Start of PROVIDED INFORMATION

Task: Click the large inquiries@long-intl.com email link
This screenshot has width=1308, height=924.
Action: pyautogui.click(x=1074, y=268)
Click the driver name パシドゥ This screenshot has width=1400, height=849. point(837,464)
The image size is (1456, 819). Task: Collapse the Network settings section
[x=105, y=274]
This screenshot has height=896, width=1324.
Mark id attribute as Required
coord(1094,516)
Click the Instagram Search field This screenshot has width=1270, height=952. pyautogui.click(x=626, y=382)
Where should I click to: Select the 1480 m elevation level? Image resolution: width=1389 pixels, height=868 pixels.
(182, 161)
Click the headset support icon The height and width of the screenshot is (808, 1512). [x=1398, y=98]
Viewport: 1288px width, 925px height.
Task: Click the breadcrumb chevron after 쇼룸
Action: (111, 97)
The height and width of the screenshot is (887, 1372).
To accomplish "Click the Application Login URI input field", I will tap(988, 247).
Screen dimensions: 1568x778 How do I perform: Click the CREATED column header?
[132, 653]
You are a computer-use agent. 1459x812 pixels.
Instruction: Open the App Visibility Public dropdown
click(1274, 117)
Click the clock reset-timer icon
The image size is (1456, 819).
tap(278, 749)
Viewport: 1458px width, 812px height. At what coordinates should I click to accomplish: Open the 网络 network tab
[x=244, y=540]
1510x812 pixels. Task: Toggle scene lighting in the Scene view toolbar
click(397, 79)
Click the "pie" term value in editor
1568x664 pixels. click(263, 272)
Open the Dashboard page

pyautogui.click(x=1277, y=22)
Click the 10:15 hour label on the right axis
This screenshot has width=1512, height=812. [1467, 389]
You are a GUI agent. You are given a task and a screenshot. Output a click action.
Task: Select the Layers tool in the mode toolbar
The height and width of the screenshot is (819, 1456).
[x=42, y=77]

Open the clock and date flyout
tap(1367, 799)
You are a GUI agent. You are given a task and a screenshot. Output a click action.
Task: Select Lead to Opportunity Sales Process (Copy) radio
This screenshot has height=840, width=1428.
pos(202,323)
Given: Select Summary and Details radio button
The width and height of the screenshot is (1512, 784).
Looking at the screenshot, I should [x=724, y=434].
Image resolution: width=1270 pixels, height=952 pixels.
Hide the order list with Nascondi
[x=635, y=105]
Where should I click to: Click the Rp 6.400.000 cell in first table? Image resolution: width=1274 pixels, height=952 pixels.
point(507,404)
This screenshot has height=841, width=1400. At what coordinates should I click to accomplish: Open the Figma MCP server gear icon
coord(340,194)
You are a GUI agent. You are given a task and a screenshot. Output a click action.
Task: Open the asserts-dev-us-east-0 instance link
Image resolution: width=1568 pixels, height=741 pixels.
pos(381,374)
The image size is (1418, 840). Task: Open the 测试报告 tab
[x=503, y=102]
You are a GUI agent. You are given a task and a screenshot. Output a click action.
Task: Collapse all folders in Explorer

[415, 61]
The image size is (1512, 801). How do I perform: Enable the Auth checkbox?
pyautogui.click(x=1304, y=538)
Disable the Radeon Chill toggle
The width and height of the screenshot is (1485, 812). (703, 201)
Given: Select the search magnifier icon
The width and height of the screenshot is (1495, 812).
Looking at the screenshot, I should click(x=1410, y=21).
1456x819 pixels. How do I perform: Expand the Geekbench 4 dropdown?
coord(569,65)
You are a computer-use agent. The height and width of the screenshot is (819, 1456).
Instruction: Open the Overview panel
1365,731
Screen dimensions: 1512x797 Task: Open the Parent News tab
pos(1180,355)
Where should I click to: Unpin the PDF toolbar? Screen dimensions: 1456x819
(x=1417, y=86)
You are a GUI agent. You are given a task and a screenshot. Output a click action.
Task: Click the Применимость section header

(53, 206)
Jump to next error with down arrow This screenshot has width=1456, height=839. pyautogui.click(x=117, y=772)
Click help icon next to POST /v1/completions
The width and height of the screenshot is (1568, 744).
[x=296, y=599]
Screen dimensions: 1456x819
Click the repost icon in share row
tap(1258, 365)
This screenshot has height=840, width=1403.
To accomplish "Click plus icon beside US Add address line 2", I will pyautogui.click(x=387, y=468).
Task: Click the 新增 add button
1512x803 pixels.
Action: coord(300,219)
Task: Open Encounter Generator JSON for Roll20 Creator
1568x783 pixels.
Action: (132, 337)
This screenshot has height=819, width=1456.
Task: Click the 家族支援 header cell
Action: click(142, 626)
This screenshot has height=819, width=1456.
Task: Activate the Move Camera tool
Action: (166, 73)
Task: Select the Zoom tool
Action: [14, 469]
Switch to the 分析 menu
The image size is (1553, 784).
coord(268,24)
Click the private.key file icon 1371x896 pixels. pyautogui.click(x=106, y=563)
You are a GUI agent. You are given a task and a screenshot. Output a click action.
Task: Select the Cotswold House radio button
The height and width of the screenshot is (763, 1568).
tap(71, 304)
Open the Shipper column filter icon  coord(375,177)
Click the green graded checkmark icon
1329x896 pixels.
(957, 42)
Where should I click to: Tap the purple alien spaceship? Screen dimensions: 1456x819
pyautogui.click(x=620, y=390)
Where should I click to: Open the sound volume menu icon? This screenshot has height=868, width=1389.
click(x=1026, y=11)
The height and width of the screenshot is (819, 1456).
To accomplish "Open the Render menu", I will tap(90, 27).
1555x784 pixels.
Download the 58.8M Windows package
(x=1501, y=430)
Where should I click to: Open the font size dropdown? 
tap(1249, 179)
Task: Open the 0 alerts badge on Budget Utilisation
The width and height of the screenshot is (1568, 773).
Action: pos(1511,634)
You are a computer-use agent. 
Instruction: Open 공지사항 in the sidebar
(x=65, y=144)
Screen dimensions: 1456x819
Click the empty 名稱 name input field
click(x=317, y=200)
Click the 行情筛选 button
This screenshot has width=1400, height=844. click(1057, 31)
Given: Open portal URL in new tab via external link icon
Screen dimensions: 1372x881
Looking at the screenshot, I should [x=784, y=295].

End of PROVIDED INFORMATION

◆ **WHAT IS EXPECTED**
All of the material must appear again, exactly as given.

◆ **SOLUTION TO THIS TASK**
Task: Click the large inquiries@long-intl.com email link
This screenshot has width=1308, height=924.
Action: pyautogui.click(x=1074, y=268)
Click the driver name パシドゥ This screenshot has width=1400, height=849. point(837,464)
The image size is (1456, 819). Task: Collapse the Network settings section
[x=105, y=274]
This screenshot has height=896, width=1324.
Mark id attribute as Required
coord(1094,516)
Click the Instagram Search field This screenshot has width=1270, height=952. pyautogui.click(x=626, y=382)
Where should I click to: Select the 1480 m elevation level? Image resolution: width=1389 pixels, height=868 pixels.
(182, 161)
Click the headset support icon The height and width of the screenshot is (808, 1512). [x=1398, y=98]
Viewport: 1288px width, 925px height.
Task: Click the breadcrumb chevron after 쇼룸
Action: (111, 97)
The height and width of the screenshot is (887, 1372).
To accomplish "Click the Application Login URI input field", I will tap(988, 247).
Screen dimensions: 1568x778 How do I perform: Click the CREATED column header?
[132, 653]
You are a computer-use agent. 1459x812 pixels.
Instruction: Open the App Visibility Public dropdown
click(1274, 117)
Click the clock reset-timer icon
The image size is (1456, 819).
tap(278, 749)
Viewport: 1458px width, 812px height. At what coordinates should I click to accomplish: Open the 网络 network tab
[x=244, y=540]
1510x812 pixels. Task: Toggle scene lighting in the Scene view toolbar
click(397, 79)
Click the "pie" term value in editor
1568x664 pixels. click(263, 272)
Open the Dashboard page

pyautogui.click(x=1277, y=22)
Click the 10:15 hour label on the right axis
This screenshot has width=1512, height=812. [1467, 389]
You are a GUI agent. You are given a task and a screenshot. Output a click action.
Task: Select the Layers tool in the mode toolbar
The height and width of the screenshot is (819, 1456).
[x=42, y=77]

Open the clock and date flyout
tap(1367, 799)
You are a GUI agent. You are given a task and a screenshot. Output a click action.
Task: Select Lead to Opportunity Sales Process (Copy) radio
This screenshot has height=840, width=1428.
pos(202,323)
Given: Select Summary and Details radio button
The width and height of the screenshot is (1512, 784).
Looking at the screenshot, I should [x=724, y=434].
Image resolution: width=1270 pixels, height=952 pixels.
Hide the order list with Nascondi
[x=635, y=105]
Where should I click to: Click the Rp 6.400.000 cell in first table? Image resolution: width=1274 pixels, height=952 pixels.
point(507,404)
This screenshot has height=841, width=1400. At what coordinates should I click to accomplish: Open the Figma MCP server gear icon
coord(340,194)
You are a GUI agent. You are given a task and a screenshot. Output a click action.
Task: Open the asserts-dev-us-east-0 instance link
Image resolution: width=1568 pixels, height=741 pixels.
pos(381,374)
The image size is (1418, 840). Task: Open the 测试报告 tab
[x=503, y=102]
You are a GUI agent. You are given a task and a screenshot. Output a click action.
Task: Collapse all folders in Explorer

[415, 61]
The image size is (1512, 801). How do I perform: Enable the Auth checkbox?
pyautogui.click(x=1304, y=538)
Disable the Radeon Chill toggle
The width and height of the screenshot is (1485, 812). (703, 201)
Given: Select the search magnifier icon
The width and height of the screenshot is (1495, 812).
Looking at the screenshot, I should click(x=1410, y=21).
1456x819 pixels. How do I perform: Expand the Geekbench 4 dropdown?
coord(569,65)
You are a computer-use agent. The height and width of the screenshot is (819, 1456).
Instruction: Open the Overview panel
1365,731
Screen dimensions: 1512x797 Task: Open the Parent News tab
pos(1180,355)
Where should I click to: Unpin the PDF toolbar? Screen dimensions: 1456x819
(x=1417, y=86)
You are a GUI agent. You are given a task and a screenshot. Output a click action.
Task: Click the Применимость section header

(53, 206)
Jump to next error with down arrow This screenshot has width=1456, height=839. pyautogui.click(x=117, y=772)
Click help icon next to POST /v1/completions
The width and height of the screenshot is (1568, 744).
[x=296, y=599]
Screen dimensions: 1456x819
Click the repost icon in share row
tap(1258, 365)
This screenshot has height=840, width=1403.
To accomplish "Click plus icon beside US Add address line 2", I will pyautogui.click(x=387, y=468).
Task: Click the 新增 add button
1512x803 pixels.
Action: coord(300,219)
Task: Open Encounter Generator JSON for Roll20 Creator
1568x783 pixels.
Action: (132, 337)
This screenshot has height=819, width=1456.
Task: Click the 家族支援 header cell
Action: click(142, 626)
This screenshot has height=819, width=1456.
Task: Activate the Move Camera tool
Action: (166, 73)
Task: Select the Zoom tool
Action: [14, 469]
Switch to the 分析 menu
The image size is (1553, 784).
coord(268,24)
Click the private.key file icon 1371x896 pixels. pyautogui.click(x=106, y=563)
You are a GUI agent. You are given a task and a screenshot. Output a click action.
Task: Select the Cotswold House radio button
The height and width of the screenshot is (763, 1568).
tap(71, 304)
Open the Shipper column filter icon  coord(375,177)
Click the green graded checkmark icon
1329x896 pixels.
(957, 42)
Where should I click to: Tap the purple alien spaceship? Screen dimensions: 1456x819
pyautogui.click(x=620, y=390)
Where should I click to: Open the sound volume menu icon? This screenshot has height=868, width=1389.
click(x=1026, y=11)
The height and width of the screenshot is (819, 1456).
To accomplish "Open the Render menu", I will tap(90, 27).
1555x784 pixels.
Download the 58.8M Windows package
(x=1501, y=430)
Where should I click to: Open the font size dropdown? 
tap(1249, 179)
Task: Open the 0 alerts badge on Budget Utilisation
The width and height of the screenshot is (1568, 773).
Action: pos(1511,634)
You are a computer-use agent. 
Instruction: Open 공지사항 in the sidebar
(x=65, y=144)
Screen dimensions: 1456x819
Click the empty 名稱 name input field
click(x=317, y=200)
Click the 行情筛选 button
This screenshot has width=1400, height=844. click(1057, 31)
Given: Open portal URL in new tab via external link icon
Screen dimensions: 1372x881
Looking at the screenshot, I should [x=784, y=295].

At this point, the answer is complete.